● Problem details
Copy the lines from the start of the entries below through the line containing "Action: 73,253", exactly as they appear.

--- BEGIN Data lines ---

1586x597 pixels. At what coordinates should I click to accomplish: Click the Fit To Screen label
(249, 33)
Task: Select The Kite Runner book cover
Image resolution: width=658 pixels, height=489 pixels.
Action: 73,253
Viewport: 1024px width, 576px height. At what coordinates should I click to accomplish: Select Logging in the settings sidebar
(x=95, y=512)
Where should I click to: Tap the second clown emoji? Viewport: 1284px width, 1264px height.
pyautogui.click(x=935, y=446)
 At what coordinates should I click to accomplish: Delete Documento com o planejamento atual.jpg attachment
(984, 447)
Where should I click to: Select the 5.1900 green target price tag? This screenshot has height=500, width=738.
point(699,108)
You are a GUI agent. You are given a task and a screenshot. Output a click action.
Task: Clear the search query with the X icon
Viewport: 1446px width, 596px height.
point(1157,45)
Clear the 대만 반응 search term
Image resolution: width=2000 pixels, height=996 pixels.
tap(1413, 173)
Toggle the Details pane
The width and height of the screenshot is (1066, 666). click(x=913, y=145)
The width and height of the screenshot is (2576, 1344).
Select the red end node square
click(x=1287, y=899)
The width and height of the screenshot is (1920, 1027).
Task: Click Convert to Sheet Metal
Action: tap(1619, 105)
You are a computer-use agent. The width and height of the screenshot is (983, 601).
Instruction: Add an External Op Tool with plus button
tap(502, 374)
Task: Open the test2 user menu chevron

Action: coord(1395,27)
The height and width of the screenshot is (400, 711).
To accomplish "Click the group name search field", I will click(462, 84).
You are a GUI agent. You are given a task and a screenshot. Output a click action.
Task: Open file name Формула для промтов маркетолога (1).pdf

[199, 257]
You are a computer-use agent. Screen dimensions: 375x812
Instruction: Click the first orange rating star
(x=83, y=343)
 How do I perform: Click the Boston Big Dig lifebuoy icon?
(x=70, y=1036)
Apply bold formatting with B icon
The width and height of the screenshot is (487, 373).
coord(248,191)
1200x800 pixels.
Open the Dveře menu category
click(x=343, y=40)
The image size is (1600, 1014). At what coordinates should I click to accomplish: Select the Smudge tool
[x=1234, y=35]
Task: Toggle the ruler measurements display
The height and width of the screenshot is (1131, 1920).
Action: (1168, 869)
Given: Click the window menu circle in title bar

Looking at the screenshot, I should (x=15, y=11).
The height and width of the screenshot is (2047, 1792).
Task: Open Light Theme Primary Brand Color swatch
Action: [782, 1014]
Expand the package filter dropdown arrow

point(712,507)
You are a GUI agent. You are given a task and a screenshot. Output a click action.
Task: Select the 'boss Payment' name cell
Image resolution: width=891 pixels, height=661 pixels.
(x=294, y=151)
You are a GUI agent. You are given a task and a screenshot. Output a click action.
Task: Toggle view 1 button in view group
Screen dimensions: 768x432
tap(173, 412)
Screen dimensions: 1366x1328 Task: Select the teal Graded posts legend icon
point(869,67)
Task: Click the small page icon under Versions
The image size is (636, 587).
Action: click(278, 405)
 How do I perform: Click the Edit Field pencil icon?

--- END Data lines ---

● Completed task
1586x597 pixels. At what coordinates should I click to accomplish: Click the Fit To Screen label
(249, 33)
Task: Select The Kite Runner book cover
Image resolution: width=658 pixels, height=489 pixels.
Action: 73,253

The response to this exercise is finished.